SpVgg Beckum
- Full name: Beckumer Spielvereinigung e.V. 10/23
- Ground: Römerkampfbahn
- League: Landesliga Westfalen (Group 4) (VII)
- 2015–16: Bezirksliga Westfalen (VIII), 1st (promoted)
| Home colours | Away colours |

= SpVgg Beckum =

German football club

SpVgg Beckum is a German association football club from the city of Beckum, North Rhine-Westphalia. The team first came to note as a third-division side following the formation of the Bundesliga (I) in 1963.

==History==
The club was formed 1 January 1929 out of the merger of Verein für Bewegungsspiele 1910 Beckum and Spiel- und Sportverein 1923 Beckum. Shortly after its founding VfB adopted the name Fußball Club Westfalia 1910 Beckum until returning to their original name in 1916.

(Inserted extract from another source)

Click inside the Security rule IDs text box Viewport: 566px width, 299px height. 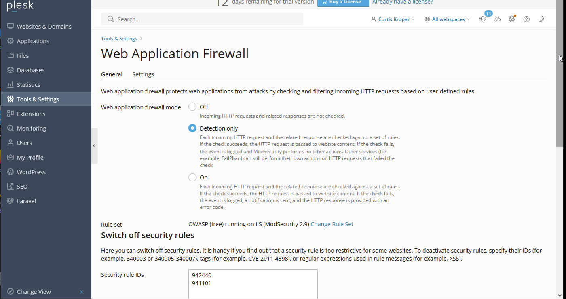pos(253,285)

In 1963 SpVgg became part of the Amateurliga Westfalen (III) but was relegated after just two seasons. They returned to the Amateurliga in 1971 where they competed as a lower table side until again being demoted in 1979.

The team was absent from Amateurliga play for a decade until returning to what had become the Amateuroberliga Westfalen (III). They continued to play as an unremarked lower-level side and slipped to fourth-tier play in the Oberliga Westfalen in 1994 when German football was reorganized and the new third division Regionalliga introduced. Beckum's best result came in 1995 when they finished in third place. They also made appearances in the opening rounds of play for the DFB-Pokal (German Cup) in 1993 and 1996.

In 2001 Beckum was relegated from the Oberliga, and in the next year reached the lowest point in the club's history when they withdrew from the Verbandsliga (V) and restarted in the Kreisliga, achieving three promotions in the next four seasons to return to the Landesliga Westfalen.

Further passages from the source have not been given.